ちょんまげ

2016年06月20日

閑雲便りNo.25:明治は遠くなりにけり

むし暑いですね。髪を切ろうかどうしようか、迷っています。あんまり短いのもイヤだし、中途半端な長さだとまとめられないし、パーマは全くかからないのでお金の無駄だし……( ̄~ ̄;)



髪の毛と言えば……を明治4年8月9日に「脱刀の許可」と共に「散髪の許可」も出されました。しかし、長年親しんできたチョンマゲをあっさりと簡単に切ることは出来なかった人が多いらしく、ある県ではチョンマゲのままの人に税を課せるなどして、散髪を励行したそうです(;゜∇゜)


当初は男性よりも女性のほうが好んで散髪たようで当時の新聞には「女子の断髪は見るに忍びず」(明治5年3月新聞雑誌)「婦女子の髪は従来通り」(明治5年4月新聞雑誌)などの記事がありました。そして政府から5年の4月「女子断髪禁止令」が出るほど……なんだ、そりゃ(´・ω・`)?って感じですね。あまりにも身勝手ですわ。


明治天皇は近代化を進めるにあたり率先して御自ら実行しなければいけないと、明治6年3月20日ご断髪なさったそうです。



明治にはいろんな禁止令が出ていたようですが、私が気になったのは『裸体禁止令』です(///∇///)←こんなウキウキ感はないですけど。

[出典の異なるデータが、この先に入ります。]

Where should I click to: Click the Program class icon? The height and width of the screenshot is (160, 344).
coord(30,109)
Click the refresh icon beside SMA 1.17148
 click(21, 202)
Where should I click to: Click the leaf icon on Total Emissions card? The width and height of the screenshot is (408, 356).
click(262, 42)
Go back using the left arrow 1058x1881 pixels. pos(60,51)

日本人は、和服を軽くひっかけるようにして着ていました。遠山の金さんみたいなイメージでしょうか? 当然、着物がはだけてしまいます。このような姿について、ペリーに随行した宣教師のサミュエル・ウェルズ・ウィリアムは「婦人達は胸を隠そうとはしないし、歩くたびに太腿まで覗かせる。男は男で、前をほんの半端なぼろで隠しただけで出歩き・・・」というように半ば蔑むような発言。「前をほんの半端なぼろで隠しただけ」というのはフンドシのことかと気になりますが、今回は置いといて(笑)


まぁ日本人にとっては当たり前のことでも、初めてこれを目にした西洋の方々はとても驚いたに違いありません(^。^;) 日本を「野蛮」と思われるのを嫌った明治政府は「裸体」の風俗を取り締まるようになります。明治元年、横浜を皮切りに、続いて明治4年に東京でも裸体禁止令が出され、その後全国に普及していったそうです。その流れの中で、混浴禁止令とかも出たりして……なんか混乱した時代だ(-_-;)

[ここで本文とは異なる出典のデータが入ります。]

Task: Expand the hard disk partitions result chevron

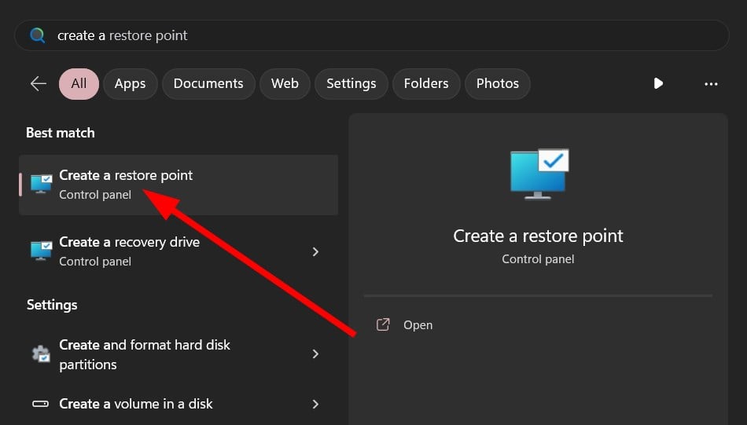Action: click(315, 354)
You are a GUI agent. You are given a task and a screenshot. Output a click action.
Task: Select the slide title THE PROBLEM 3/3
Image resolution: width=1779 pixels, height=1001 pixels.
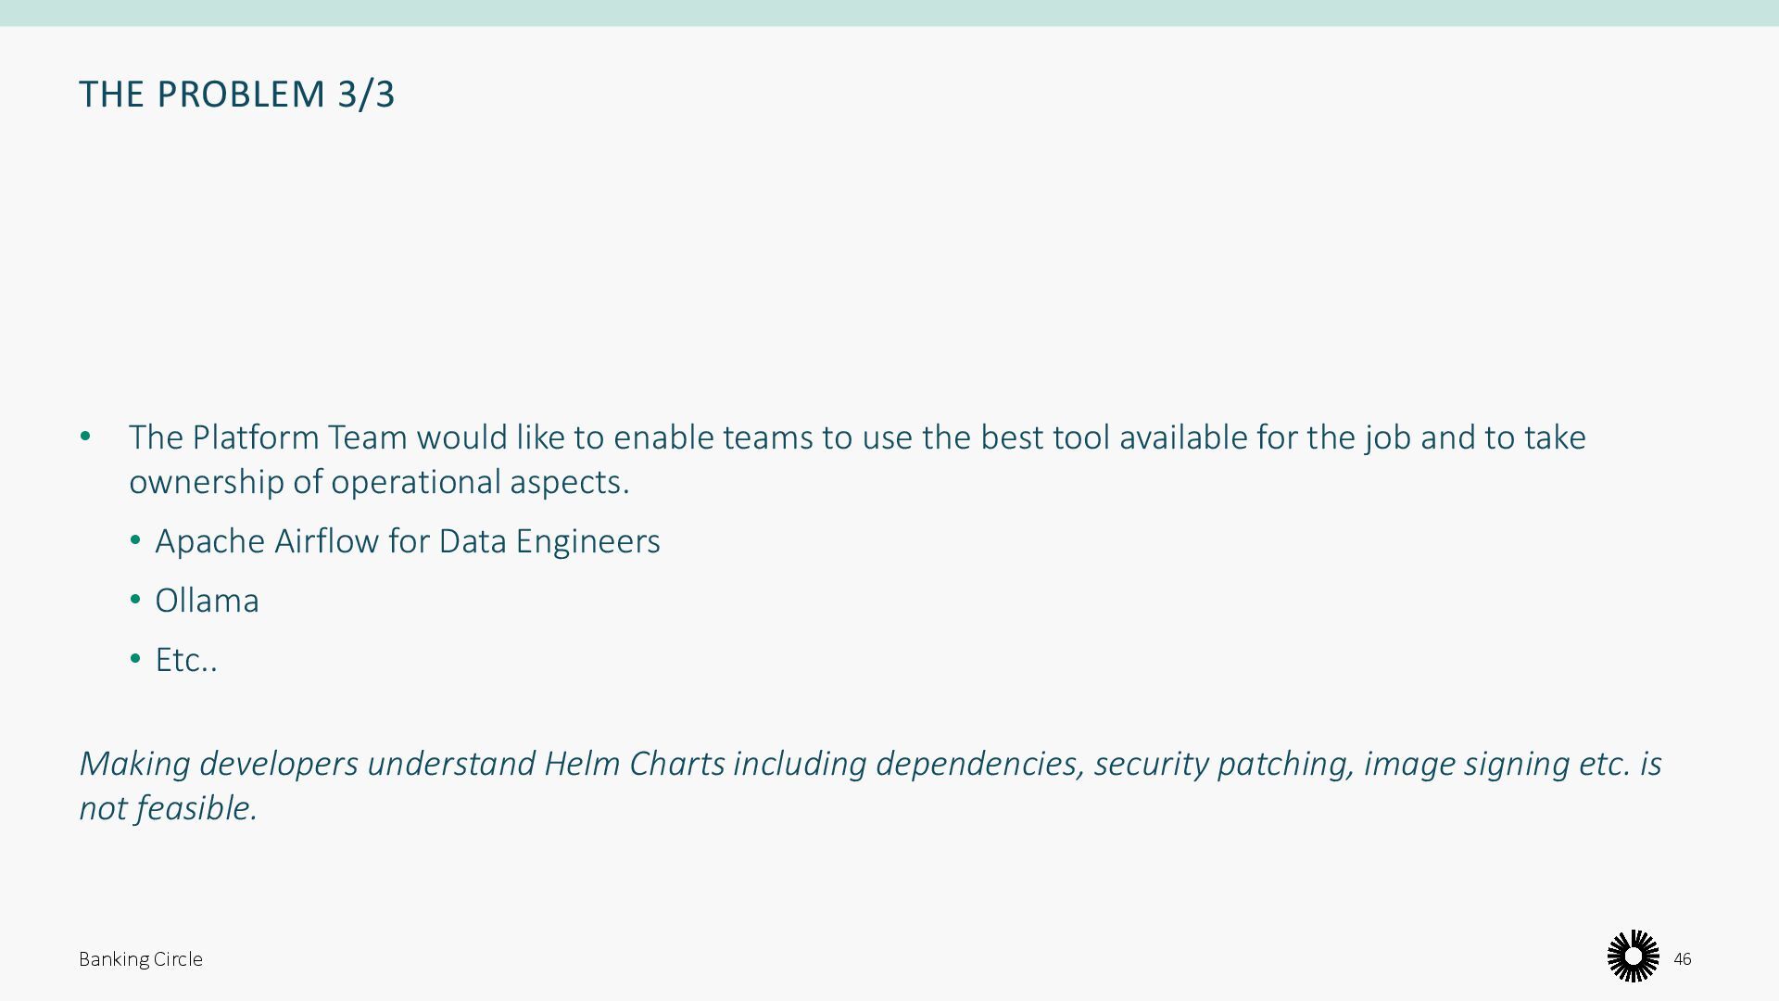pyautogui.click(x=237, y=95)
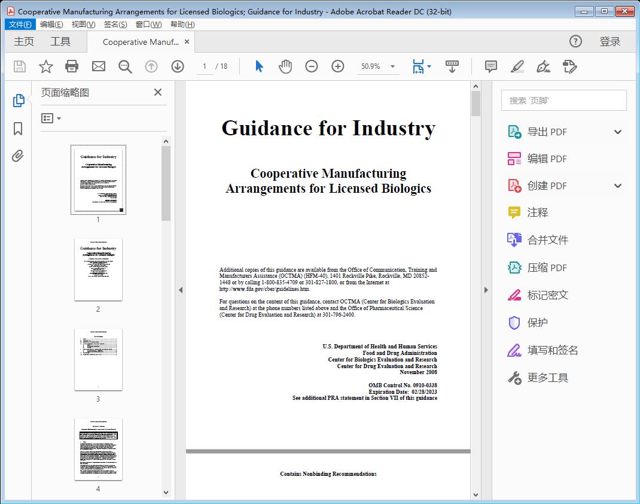Open 更多工具 in the right panel

[548, 377]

高村光太郎は『回想録』に「祖父は丁髷(ちょんまげ)をつけて、夏など褌一つで歩いていたのを覚えている。その頃に裸体禁止令が出て、お巡りさんが「御隠居さん、もう裸では歩けなくなったのだよ」とやかましい。そしたら着物を着てやろうというので蚊帳(かや)で着物をこしらえ素透(すどお)しでよく見えるのに平気で交交番の前を歩いていた」と書いています。また
「祖父は体躯(たいく)は小さかったが、声が莫迦(ばか)に大きく、怒鳴ると皆が慴伏(しょうふく)した。中島兼吉と言い、後に兼松と改めたが、「小兼(ちいかね)さん」と呼ばれていて、小兼さんと言えば浅草では偉いものだったらしい。
そうで……青空文庫で祖母や父のことなども読めます。興味のある方は検索してみて下さい。



上海にディズニーランドが出来て、中国人のマナーの悪さとかニュースになっていますが「昔の日本もそうだった」って言う文化人(?)の方々がいますが、江戸から明治になった頃と同じくらいの混乱ぶりなのかしら、それとも戦後?とか考えながら○○禁止令ラッシュにの話を読みました。



明日は夏至ですね。皆さまは何を食べるのかしら? どうぞお身体に気をつけて下さいませ。